With the release of OpenAI’s latest model o3, there is renewed debate about whether Artificial General Intelligence has already been achieved. The standard skeptic’s response to this is that there is no consensus on the definition of AGI. That is true, but misses the point — if AGI is such a momentous milestone, shouldn’t it be obvious when it has been built?
In this essay, we argue that AGI is not a milestone. It does not represent a discontinuity in the properties or impacts of AI systems. If a company declares that it has built AGI, based on whatever definition, it is not an actionable event. It will have no implications for businesses, developers, policymakers, or safety. Specifically:
Even if general-purpose AI systems reach some agreed-upon capability threshold, we will need many complementary innovations that allow AI to diffuse across industries to realize its productive impact. Diffusion occurs at human (and societal) timescales, not at the speed of tech development.
Worries about AGI and catastrophic risk often conflate capabilities with power. Once we distinguish between the two, we can reject the idea of a critical point in AI development at which it becomes infeasible for humanity to remain in control.
The proliferation of AGI definitions is a symptom, not the disease. AGI is significant because of its presumed impacts but must be defined based on properties of the AI system itself. But the link between system properties and impacts is tenuous, and greatly depends on how we design the environment in which AI systems operate. Thus, whether or not a given AI system will go on to have transformative impacts is yet to be determined at the moment the system is released. So a determination that an AI system constitutes AGI can only meaningfully be made retrospectively.
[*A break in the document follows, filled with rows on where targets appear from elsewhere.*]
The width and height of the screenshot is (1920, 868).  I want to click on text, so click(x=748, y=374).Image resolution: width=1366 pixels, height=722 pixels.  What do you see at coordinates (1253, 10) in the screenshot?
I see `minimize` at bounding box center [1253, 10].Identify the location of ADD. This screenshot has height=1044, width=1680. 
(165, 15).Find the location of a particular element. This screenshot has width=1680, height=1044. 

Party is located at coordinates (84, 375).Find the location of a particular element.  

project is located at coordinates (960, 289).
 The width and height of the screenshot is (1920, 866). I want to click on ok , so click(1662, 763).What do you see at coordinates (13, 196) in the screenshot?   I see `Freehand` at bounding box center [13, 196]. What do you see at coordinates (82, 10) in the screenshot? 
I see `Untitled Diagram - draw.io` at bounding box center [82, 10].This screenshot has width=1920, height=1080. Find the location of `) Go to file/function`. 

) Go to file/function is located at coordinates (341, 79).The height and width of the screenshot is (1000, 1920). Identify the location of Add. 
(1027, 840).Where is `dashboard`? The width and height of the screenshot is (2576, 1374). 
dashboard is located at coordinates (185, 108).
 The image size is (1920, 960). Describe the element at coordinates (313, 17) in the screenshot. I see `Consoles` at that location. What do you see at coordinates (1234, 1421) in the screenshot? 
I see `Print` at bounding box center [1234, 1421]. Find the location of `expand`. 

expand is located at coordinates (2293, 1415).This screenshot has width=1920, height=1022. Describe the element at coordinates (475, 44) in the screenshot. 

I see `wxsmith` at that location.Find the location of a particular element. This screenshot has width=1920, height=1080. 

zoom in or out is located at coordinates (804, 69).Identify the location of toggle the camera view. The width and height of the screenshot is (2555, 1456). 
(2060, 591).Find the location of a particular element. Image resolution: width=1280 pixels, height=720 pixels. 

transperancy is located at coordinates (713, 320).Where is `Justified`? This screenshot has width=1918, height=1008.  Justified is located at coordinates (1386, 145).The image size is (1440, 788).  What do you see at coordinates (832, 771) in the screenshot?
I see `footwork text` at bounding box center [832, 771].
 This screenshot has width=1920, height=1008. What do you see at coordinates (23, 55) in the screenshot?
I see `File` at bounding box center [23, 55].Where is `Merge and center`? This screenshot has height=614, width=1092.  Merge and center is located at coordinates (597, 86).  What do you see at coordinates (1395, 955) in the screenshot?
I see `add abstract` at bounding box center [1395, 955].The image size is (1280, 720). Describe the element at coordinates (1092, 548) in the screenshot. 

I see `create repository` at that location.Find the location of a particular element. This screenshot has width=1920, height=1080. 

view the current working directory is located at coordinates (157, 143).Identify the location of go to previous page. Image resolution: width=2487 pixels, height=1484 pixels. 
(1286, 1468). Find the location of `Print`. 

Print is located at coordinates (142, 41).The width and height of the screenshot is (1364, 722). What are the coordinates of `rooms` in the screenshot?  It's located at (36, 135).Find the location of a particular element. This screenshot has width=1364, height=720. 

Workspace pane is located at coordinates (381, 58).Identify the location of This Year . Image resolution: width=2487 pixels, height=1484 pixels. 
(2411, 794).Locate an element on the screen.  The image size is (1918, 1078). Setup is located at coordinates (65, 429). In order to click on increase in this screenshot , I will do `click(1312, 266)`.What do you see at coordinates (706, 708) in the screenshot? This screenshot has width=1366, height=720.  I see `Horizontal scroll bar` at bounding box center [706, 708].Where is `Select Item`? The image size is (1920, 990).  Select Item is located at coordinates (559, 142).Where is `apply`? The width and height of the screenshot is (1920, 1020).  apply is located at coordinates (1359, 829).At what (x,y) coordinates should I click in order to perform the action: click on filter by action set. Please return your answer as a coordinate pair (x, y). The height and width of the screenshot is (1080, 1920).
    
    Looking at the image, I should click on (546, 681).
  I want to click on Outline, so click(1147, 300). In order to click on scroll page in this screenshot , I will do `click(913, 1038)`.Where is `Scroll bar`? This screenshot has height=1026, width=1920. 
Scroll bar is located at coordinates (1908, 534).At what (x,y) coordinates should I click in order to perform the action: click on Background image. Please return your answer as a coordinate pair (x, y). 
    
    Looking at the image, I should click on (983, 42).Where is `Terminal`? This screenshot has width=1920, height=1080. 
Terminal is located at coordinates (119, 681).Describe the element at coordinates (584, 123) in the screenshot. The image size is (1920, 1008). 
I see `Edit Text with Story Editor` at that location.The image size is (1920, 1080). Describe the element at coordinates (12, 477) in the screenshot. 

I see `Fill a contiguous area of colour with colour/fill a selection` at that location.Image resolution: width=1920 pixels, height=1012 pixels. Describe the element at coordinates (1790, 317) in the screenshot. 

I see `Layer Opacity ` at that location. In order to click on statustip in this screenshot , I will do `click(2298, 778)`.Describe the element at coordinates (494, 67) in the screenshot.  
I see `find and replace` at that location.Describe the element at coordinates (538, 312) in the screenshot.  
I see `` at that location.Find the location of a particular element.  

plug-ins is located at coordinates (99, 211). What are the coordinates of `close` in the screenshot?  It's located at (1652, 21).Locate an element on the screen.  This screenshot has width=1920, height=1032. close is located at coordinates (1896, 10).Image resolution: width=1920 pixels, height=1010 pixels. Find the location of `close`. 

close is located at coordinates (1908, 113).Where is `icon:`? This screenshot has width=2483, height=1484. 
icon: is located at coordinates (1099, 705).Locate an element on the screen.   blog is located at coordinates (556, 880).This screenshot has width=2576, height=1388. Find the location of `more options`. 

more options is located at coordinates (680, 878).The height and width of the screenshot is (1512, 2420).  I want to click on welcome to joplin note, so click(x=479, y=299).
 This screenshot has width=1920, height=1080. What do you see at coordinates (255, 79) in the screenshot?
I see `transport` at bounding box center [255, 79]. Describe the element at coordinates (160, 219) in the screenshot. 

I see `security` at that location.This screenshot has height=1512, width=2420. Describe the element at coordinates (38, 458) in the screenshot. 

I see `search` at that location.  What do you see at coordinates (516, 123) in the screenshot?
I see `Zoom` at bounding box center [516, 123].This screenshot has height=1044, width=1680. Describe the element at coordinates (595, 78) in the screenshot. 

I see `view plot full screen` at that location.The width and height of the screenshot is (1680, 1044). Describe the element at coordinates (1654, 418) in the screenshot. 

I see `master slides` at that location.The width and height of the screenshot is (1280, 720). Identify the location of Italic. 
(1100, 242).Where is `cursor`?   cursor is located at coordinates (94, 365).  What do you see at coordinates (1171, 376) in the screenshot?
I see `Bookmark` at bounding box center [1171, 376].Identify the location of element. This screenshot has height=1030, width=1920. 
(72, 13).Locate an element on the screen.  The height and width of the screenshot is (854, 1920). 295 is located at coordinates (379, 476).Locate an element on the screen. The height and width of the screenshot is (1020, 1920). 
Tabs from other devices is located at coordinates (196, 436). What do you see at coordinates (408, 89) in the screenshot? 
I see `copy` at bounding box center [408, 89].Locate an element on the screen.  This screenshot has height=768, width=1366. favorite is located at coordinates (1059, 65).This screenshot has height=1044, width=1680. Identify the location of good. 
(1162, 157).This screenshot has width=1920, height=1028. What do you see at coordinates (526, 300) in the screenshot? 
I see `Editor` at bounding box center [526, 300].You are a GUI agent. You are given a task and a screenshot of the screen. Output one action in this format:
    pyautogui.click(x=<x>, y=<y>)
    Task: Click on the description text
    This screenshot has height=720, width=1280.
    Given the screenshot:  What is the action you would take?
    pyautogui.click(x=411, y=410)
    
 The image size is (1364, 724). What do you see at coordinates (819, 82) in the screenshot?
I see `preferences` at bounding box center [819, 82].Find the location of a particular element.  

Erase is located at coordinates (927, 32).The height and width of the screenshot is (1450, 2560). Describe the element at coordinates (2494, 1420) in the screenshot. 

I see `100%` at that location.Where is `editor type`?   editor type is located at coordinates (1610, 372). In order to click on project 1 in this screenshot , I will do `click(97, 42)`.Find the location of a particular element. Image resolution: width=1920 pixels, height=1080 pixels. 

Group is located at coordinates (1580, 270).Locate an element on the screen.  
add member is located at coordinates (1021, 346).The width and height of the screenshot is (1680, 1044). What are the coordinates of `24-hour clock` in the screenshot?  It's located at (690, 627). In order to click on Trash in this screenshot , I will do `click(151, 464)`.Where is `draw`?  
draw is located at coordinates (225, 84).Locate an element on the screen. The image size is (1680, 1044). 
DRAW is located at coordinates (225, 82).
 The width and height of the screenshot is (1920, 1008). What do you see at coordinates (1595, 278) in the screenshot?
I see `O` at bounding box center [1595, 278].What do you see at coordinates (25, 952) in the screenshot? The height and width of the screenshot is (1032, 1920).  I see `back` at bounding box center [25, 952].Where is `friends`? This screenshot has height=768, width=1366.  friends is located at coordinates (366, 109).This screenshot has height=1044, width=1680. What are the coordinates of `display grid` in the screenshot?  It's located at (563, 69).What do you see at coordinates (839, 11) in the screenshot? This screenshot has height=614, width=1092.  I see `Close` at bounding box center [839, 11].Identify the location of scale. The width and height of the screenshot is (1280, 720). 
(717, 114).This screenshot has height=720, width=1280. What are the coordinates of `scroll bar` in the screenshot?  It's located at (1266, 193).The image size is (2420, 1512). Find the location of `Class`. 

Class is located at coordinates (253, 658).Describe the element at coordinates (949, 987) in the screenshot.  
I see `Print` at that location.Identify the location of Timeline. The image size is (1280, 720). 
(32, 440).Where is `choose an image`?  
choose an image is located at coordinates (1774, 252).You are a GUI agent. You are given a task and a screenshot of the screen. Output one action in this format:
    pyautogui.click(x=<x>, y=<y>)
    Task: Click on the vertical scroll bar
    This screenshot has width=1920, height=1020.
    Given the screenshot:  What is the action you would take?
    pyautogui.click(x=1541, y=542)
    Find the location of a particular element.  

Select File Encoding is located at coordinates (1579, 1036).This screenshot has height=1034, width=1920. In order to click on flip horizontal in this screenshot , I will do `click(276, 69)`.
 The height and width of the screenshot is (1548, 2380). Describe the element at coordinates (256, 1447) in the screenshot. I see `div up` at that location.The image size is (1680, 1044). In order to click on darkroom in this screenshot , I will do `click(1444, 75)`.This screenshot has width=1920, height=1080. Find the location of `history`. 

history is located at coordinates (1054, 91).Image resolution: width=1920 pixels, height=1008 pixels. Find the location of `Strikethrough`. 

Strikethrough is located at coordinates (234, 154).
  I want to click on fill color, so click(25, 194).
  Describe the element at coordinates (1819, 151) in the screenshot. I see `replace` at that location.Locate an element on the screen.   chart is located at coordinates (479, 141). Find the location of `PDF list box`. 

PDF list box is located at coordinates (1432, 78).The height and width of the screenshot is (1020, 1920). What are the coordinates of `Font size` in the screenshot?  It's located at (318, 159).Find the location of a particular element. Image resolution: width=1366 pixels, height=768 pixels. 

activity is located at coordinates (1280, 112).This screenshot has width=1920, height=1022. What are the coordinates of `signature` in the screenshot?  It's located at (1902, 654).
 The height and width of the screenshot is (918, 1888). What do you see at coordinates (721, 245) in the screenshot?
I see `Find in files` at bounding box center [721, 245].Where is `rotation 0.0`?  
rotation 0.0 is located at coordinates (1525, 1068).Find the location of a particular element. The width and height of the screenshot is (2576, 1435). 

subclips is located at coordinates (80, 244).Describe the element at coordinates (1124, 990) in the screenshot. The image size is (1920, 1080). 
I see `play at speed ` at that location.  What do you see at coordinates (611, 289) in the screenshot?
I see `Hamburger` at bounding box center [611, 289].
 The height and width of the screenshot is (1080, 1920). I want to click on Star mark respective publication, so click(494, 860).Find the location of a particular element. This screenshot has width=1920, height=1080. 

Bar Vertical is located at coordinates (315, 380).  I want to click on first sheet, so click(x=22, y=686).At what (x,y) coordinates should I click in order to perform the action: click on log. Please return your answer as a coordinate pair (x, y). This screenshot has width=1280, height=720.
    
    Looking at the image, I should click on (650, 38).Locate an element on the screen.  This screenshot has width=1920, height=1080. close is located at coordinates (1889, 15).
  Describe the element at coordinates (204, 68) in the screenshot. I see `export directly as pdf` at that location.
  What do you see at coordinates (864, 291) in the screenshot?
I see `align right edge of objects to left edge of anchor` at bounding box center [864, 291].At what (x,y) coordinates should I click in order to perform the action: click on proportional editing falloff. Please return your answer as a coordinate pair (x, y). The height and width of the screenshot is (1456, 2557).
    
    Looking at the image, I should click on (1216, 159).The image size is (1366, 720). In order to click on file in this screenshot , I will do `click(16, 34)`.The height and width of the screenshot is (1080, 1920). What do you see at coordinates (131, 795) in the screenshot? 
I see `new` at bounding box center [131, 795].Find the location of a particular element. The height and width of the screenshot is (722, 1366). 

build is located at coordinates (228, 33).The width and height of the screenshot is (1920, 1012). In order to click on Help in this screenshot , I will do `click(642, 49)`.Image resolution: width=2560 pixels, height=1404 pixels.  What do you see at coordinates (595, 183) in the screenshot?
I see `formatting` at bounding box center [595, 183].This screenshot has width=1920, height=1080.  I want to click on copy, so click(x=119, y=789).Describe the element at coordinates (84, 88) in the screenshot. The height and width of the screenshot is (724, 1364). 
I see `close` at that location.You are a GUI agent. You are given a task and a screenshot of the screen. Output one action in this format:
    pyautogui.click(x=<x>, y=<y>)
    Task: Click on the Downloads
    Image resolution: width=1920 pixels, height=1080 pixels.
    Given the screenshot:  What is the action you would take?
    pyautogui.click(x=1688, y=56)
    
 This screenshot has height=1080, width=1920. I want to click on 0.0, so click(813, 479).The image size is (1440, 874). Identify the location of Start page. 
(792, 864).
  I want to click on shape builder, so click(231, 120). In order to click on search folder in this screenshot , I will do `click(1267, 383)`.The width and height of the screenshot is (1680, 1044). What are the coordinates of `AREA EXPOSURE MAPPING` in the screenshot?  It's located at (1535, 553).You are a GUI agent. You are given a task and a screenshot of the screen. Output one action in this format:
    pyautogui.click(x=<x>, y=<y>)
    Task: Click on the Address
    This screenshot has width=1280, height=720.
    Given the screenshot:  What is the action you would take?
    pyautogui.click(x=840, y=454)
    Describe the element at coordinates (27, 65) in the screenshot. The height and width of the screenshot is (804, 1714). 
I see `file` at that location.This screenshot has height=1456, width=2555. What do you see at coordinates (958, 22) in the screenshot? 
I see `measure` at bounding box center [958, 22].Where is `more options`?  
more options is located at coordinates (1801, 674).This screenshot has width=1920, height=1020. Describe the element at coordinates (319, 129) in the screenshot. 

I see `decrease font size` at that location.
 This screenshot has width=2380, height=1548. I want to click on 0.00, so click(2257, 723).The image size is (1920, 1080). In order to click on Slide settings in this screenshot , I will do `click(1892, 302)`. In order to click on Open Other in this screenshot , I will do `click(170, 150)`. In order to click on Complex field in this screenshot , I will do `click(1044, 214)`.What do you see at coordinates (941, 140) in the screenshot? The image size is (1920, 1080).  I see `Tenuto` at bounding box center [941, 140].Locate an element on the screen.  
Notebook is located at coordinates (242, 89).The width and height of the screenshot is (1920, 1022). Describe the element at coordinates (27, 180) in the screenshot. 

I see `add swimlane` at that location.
Achieving AGI is the explicit goal of companies like OpenAI and much of the AI research community. It is treated as a milestone in the same way as building and delivering a nuclear weapon was the key goal of the Manhattan Project.
This goal made sense as a milestone in the Manhattan Project for two reasons. The first is observability. In developing nuclear weapons, there can be no doubt about whether you’re reached the goal or not — an explosion epitomizes observability. The second is immediate impact. The use of nuclear weapons contributed to a quick end to World War 2. It also ushered in a new world order — a long-term transformation of geopolitics.